A longa experiência da equipe, que a muitos anos vem acompanhando e monitorando populações de araras-azuis nativas da região, é suficiente para afirmar que, além dos incêndios e desmatamento, outro fator é muito relevante para causar diminuições na quantidade de indivíduos: o uso imprudente de agrotóxicos.
Embora os produtos fitofarmacêuticos tenham sofrido adaptação ao longo dos tempos para minimizar os impactos na saúde humana e animal, ainda existem muitos produtos com poucos estudos, que podem causar danos que ainda não conhecemos.
Foi partindo dessa última ameaça que os pesquisadores iniciaram suas buscas sobre a possível causa das mortes das araras.
Como foi feita a pesquisa?

O processo investigativo de causas de mortes é chamado necrópsia, onde são analisadas as condições orgânicas e fisiológicas dos indivíduos. As araras recebidas pela equipe foram necropsiadas e apresentaram condições aparentes bem parecidas.
Para uma análise mais profunda, órgãos viscerais foram encaminhados a um Centro de Atendimento Toxicológico de referência para análise – CEATOX de Biociências do Estado de São Paulo Universidade “Julio de Mesquita Filho” (UNESP – Botucatu, SP). A partir dos dados toxicológicos obtidos pelos especialistas foi possível descobrir o verdadeiro motivo da morte.
Causa das mortes
Os resultados das amostras analisadas confirmaram que a morte das araras se deu por envenenamento por componentes químicos presentes em agrotóxicos, principalmente Organofosforados. Foram encontrados altos níveis de Phosdrin/Menvifos (158,44ppb). Essa classe de agrotóxicos é a que mais causa danos a saúde humana. De acordo com o Sistema Nacional de Informações Tóxico-Farmacológicas (Sinitox), esses tipos de agrotóxicos são os maiores causadores de intoxicações, sendo responsáveis por um grande número de mortes no Brasil devido à toxicidade aguda.
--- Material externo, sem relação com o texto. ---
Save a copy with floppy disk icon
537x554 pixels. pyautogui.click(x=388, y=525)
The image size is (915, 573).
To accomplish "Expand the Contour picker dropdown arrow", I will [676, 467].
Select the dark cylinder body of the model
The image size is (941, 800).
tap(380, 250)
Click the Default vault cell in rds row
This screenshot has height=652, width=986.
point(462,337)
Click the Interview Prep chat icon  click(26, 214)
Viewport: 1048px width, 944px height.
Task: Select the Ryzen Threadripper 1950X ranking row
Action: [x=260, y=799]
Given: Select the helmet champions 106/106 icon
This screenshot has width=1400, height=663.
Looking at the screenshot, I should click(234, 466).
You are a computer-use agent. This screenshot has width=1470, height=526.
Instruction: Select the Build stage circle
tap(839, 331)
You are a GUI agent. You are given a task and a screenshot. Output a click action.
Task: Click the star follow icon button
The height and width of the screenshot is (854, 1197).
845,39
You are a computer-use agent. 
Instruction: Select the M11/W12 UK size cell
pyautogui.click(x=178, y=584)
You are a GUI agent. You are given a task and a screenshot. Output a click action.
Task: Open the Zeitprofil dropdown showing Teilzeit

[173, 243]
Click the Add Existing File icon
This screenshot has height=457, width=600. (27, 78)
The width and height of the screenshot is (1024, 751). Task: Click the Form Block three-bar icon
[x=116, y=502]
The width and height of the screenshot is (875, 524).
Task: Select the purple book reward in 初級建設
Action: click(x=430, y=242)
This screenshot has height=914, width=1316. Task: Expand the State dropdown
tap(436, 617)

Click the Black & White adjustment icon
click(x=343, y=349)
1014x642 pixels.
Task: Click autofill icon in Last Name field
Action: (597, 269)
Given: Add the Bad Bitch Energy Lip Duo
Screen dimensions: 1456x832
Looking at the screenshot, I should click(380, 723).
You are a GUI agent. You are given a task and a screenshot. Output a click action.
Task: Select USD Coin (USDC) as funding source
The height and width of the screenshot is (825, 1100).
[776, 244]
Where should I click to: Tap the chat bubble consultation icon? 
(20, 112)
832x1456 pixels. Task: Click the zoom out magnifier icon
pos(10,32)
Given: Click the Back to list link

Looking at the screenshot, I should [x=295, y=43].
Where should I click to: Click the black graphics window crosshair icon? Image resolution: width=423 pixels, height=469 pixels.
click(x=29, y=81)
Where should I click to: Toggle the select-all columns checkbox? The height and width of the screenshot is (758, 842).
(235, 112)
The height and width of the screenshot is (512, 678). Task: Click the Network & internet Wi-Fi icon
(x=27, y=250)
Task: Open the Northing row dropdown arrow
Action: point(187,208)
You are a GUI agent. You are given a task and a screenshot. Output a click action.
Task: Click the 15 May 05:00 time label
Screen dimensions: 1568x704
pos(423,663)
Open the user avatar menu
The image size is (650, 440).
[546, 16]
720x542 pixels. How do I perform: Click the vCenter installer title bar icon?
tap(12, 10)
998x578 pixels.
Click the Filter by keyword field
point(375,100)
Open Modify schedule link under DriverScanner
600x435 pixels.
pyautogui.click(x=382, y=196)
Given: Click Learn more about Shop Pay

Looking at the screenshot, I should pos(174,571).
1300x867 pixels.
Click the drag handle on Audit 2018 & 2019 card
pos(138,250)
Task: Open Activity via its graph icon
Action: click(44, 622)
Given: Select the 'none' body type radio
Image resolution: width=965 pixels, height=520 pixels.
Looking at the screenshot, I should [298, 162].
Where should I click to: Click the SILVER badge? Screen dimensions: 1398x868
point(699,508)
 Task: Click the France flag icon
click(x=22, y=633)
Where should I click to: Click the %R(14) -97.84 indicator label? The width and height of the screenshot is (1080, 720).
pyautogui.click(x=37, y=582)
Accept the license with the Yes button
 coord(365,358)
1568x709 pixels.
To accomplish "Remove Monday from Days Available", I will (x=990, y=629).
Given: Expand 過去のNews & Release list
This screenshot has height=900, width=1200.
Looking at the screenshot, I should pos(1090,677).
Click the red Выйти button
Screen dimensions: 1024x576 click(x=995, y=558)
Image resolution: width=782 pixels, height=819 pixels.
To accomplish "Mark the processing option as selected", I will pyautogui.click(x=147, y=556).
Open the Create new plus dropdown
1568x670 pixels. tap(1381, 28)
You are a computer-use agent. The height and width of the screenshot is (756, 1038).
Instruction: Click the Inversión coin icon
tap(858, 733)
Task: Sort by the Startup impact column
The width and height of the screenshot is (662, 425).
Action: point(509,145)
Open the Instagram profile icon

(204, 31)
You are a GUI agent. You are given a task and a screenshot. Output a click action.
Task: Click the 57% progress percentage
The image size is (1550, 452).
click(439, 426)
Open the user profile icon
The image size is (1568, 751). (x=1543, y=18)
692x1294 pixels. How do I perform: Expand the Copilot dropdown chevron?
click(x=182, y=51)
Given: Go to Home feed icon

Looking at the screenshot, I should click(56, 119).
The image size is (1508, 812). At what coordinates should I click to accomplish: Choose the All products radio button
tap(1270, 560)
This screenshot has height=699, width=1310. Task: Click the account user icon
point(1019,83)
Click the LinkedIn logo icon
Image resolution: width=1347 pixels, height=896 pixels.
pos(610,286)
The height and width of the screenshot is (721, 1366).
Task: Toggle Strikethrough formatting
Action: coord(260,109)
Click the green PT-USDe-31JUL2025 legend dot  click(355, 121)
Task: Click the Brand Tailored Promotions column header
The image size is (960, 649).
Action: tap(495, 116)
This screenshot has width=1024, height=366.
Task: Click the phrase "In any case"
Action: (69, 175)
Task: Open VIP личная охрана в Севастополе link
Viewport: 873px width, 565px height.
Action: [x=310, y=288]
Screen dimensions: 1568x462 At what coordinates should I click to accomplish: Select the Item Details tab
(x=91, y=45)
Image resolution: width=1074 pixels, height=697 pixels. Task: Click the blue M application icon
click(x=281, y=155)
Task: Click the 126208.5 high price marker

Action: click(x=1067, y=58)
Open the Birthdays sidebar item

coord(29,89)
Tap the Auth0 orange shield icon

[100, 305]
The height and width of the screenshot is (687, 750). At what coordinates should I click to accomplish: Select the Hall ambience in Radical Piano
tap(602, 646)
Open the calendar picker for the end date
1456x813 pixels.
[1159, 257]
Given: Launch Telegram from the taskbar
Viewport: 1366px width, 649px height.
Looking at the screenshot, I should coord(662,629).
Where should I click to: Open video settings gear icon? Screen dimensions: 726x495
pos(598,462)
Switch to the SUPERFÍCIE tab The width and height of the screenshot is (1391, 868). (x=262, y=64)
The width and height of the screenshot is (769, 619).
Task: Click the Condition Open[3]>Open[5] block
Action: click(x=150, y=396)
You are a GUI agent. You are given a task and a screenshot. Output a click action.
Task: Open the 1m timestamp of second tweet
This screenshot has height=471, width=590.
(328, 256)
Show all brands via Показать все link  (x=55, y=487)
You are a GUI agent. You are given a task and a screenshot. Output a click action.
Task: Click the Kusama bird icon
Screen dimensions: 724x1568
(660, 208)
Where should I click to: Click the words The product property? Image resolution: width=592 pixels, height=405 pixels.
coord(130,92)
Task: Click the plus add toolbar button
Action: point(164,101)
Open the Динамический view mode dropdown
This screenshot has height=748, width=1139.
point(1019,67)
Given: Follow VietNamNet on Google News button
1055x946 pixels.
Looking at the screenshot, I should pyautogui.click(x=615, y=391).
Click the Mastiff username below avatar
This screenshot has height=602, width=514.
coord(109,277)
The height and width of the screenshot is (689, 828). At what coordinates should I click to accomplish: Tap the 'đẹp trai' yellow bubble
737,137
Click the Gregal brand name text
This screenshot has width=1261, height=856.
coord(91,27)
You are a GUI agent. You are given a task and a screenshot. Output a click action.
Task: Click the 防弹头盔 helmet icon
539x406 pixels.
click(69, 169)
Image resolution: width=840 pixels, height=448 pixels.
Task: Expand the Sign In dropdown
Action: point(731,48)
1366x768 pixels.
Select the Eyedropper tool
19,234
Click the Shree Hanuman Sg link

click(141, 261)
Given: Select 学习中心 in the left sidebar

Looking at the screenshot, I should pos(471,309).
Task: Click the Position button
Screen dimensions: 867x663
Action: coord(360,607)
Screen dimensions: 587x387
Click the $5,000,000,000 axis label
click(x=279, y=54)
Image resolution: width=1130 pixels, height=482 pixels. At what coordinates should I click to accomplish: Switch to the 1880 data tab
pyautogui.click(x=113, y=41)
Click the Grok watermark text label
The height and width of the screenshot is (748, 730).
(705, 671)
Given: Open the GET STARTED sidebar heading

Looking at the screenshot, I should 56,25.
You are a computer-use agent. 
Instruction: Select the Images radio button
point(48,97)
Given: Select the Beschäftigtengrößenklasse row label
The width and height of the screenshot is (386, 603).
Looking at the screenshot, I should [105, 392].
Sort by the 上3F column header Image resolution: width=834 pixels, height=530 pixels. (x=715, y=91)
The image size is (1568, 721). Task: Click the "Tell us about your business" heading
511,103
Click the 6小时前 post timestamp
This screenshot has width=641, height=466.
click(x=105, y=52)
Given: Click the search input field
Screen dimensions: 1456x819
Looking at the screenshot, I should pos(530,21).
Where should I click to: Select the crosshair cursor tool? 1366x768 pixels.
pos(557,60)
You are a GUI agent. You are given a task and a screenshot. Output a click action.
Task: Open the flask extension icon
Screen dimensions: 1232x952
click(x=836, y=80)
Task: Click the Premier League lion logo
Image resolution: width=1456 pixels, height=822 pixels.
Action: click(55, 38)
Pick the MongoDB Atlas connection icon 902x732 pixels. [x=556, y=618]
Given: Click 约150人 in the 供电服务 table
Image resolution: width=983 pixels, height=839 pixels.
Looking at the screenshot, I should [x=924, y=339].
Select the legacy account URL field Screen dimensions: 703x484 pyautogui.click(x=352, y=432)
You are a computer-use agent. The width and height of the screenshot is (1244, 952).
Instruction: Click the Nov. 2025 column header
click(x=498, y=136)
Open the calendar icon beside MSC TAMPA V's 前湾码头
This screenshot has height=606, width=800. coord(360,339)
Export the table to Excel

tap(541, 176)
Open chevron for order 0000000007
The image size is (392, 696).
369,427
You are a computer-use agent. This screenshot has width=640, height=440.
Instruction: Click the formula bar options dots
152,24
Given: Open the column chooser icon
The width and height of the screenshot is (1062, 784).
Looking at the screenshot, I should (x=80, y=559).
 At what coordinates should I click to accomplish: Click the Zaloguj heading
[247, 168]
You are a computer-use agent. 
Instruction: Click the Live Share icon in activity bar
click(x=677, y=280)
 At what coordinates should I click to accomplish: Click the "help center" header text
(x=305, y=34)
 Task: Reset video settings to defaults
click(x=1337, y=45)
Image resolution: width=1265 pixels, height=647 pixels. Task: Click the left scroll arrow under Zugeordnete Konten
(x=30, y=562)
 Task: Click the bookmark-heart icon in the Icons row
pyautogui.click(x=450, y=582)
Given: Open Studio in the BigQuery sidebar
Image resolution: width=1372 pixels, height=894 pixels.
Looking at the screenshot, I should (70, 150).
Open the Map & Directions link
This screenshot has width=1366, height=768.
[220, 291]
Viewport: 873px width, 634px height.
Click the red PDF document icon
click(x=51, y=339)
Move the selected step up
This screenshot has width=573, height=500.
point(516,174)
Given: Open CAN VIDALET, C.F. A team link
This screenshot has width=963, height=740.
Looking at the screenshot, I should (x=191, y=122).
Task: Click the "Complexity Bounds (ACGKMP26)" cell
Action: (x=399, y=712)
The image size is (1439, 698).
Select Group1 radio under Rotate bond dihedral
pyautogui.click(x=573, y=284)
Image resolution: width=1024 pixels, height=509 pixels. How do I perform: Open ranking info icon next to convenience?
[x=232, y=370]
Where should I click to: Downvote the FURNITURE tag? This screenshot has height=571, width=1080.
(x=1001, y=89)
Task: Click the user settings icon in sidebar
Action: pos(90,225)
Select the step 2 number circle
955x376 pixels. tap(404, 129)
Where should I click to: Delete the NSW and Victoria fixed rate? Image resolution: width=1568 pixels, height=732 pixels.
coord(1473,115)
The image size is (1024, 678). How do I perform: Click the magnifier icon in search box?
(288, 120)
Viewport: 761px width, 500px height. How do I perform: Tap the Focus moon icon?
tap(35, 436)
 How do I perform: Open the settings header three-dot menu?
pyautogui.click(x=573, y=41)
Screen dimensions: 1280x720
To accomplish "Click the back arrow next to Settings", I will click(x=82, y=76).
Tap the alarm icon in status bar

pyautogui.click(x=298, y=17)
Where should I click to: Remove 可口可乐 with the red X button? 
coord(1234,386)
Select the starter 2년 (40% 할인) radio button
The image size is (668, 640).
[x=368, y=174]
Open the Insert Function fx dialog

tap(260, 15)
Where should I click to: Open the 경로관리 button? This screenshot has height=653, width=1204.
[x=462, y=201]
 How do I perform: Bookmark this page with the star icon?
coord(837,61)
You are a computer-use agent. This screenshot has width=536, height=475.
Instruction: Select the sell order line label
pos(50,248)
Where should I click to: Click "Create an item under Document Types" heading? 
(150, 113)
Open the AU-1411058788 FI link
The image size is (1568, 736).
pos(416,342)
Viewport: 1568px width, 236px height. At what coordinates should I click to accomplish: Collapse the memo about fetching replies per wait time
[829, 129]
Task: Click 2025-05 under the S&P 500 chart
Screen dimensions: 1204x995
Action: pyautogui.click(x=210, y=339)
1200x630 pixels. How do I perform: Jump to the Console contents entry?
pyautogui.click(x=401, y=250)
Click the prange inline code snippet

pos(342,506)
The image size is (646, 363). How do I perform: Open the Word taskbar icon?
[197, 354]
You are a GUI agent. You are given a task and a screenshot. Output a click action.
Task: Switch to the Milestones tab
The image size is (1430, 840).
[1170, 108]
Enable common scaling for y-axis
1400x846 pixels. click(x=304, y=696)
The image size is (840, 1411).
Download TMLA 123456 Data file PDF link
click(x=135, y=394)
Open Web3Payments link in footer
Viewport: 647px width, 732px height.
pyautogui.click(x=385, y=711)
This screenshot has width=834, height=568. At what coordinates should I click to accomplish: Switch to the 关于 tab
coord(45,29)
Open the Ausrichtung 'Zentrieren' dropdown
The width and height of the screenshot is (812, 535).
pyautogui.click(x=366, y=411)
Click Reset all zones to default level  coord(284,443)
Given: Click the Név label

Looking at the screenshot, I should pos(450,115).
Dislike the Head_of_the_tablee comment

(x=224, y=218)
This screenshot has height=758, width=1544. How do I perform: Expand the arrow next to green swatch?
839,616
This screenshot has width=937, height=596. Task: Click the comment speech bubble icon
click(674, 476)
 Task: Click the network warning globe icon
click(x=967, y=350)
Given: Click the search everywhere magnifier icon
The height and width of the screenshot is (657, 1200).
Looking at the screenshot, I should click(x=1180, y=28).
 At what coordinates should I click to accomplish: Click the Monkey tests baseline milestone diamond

As araras morreram envenenadas, condizente com o quadro relatado pelo veterinário, quando as encontrou.
Os pesquisadores acreditam que esse tenha sido um caso incomum, por nunca terem encontrado nenhum caso semelhante no Pantanal e pelos componentes responsáveis pela intoxicação serem presentes em agrotóxicos de usos constantes na região. Provavelmente a aplicação do veneno foi pontual e de maneira inadequada, resultando nessa terrível perda para a biodiversidade.” – texto do artigo “O caso das três araras-azuis mortas por envenenamento com pesticidas no Pantanal”, de Fernanda Sá e Gustavo Figueirôa da ONG SOS Pantanal, publicado em 20 de março de 2021 no site da instituição
Não é de hoje que o aumento da utilização de agrotóxicos gera problemas para a saúde de agricultores e alimentos com alto teor de veneno para nossa dieta.
Não é de hoje, também, que o aumento da utilização de agrotóxicos causa problemas para a biodiversidade. Os impactos nas populações de abelhas e borboletas, insetos de extrema importância na polinização, são amplamente divulgados. São venenos impactando a base da teia de inúmeros ecossistemas.
As araras-azuis-grandes (Anodorhynchus hyacinthinus) mais uma vez estão sendo embaixadoras da conservação com seu sofrimento. Elas estão escancarando a necessidade de mudar a relação dos homens com o meio ambiente. Traficadas intensamente até a década de 1980, quase desapareceram do Pantanal. A captura e o comércio ilegais passaram então a ser combatidos.
Agora, a maior das araras foi vítima de envenenamento por agrotóxicos amplamente usados na região onde vive. Que a morte dessas aves e o trabalho de pesquisa de Elaine Cristina Vicente e da presidente da Instituto Arara Azul, Neiva Guedes, sirvam para mostrar que nossa relação com o planeta tem de mudar e que políticas públicas devem ser construídas para incentivar uma produção agrícola menos danosa à biodiversidade.
Vale destacar que o número de agrotóxicos liberados para uso nos últimos anos cresceu muito. Retrato de uma gestão que prioriza os ganhos de um setor da economia à conservação ambiental.